*WORK ITEM:*
Begin with the line below holding "You are a computer-use" and go on through the line holding "198x184 pixels.", duplicating each line exactly and leaving out pictures.

Collected data

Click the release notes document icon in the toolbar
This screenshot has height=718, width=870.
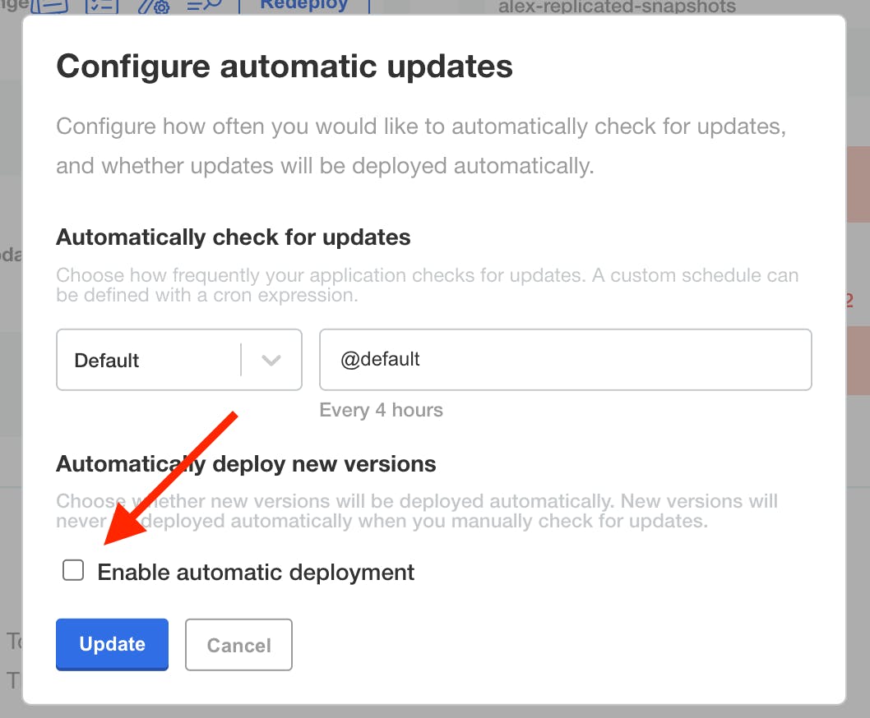coord(49,7)
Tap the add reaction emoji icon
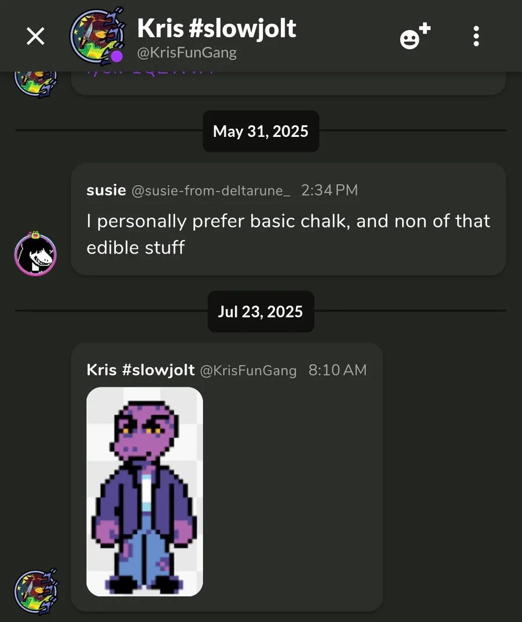The width and height of the screenshot is (522, 622). [x=415, y=36]
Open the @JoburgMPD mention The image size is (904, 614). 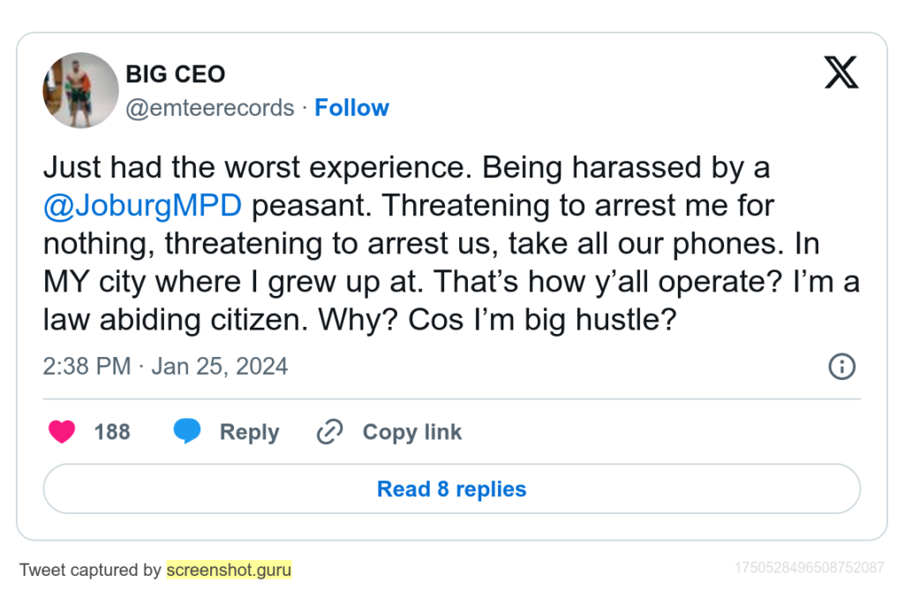tap(142, 206)
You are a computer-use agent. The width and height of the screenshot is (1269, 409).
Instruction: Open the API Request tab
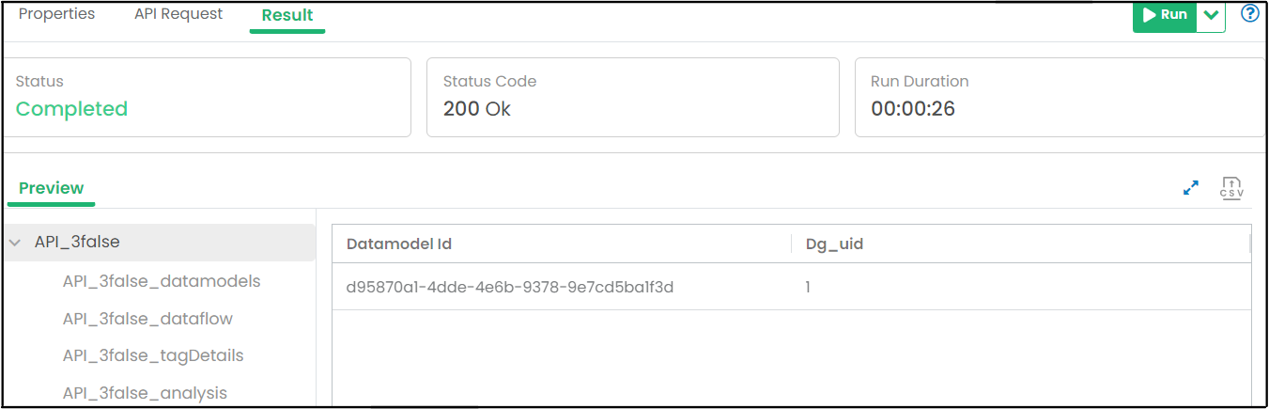click(178, 14)
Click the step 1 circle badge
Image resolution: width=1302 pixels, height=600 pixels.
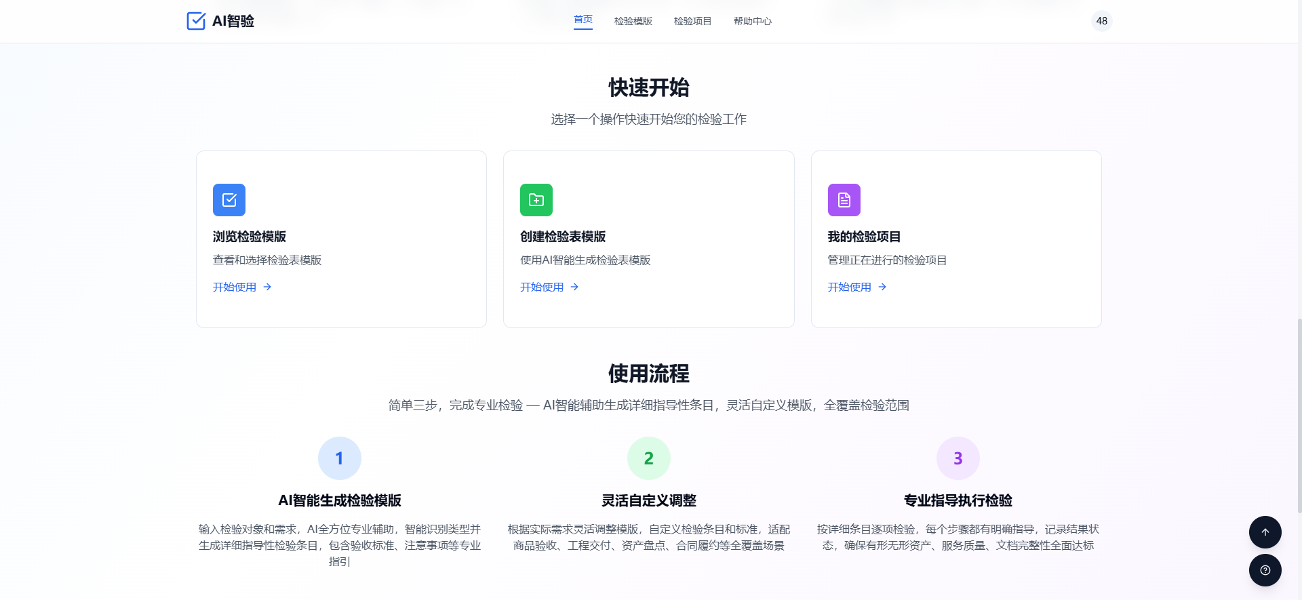point(339,458)
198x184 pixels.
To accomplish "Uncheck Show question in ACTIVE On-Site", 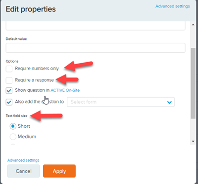I will pyautogui.click(x=9, y=91).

*SOLUTION TO THIS EXERCISE:*
You are a computer-use agent. The width and height of the screenshot is (1269, 409).
Instruction: Open the API Request tab
click(178, 14)
Click the step 1 circle badge
Image resolution: width=1302 pixels, height=600 pixels.
point(339,458)
198x184 pixels.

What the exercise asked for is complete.